If you are using the virtual environment, launch JupyterLab by clicking this button: Binder

If you have installed Python locally, launch JupyterLab by running:

conda activate sds


jupyter lab


Print all answers in a human-readable way using f-string formatting.


Task 1 (5 points)

Download the world_bank_data.csv from here. Read the dataset using Pandas and answer the following questions:

  • a) How many rows and columnns are in this table?

  • b) What are the column names?

  • c) What the column data types?

  • d) Which country has the highest GNI per capita?

  • e) Which country has the lowest population density?

Task 2 (5 points)

Answer the following questions:

  • a) What is the mean GDP for this table?

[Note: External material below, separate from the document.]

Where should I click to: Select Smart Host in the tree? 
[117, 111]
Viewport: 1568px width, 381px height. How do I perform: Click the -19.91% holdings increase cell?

  • b) What is the most populous country in Melanesia?

  • c) How many countries have a GNI per capita of between 5,000 and 6,000 USD?

  • d) Which of the ten most populous countries in the world has the highest population density?

  • e) What is the mean GDP of countries in North Africa?

Task 3 (5 points)

Produce a new DataFrame that groups the countries into regions and answer the following questions:

  • a) Which region has the highest mean GNI per capita?

  • b) Which three regions have the lowest mean GDP?

  • c) Which five regions have the highest population density?

  • e) What is the total population of South-eastern Asia?

Task 4 (5 points)

Write a for loop which saves the first letter of each country in a new list called first_letter. Add this list as a new column in the original DataFrame (i.e. df['first_letter'] = first_letter).

  • a) What is the most common first letter of countries in this table?

  • b) After grouping by their first letter, countries with which first letter have the highest total GDP?


Save your notebook to your local course folder and submit assignment (in .pdf format) to Canvas by the deadline.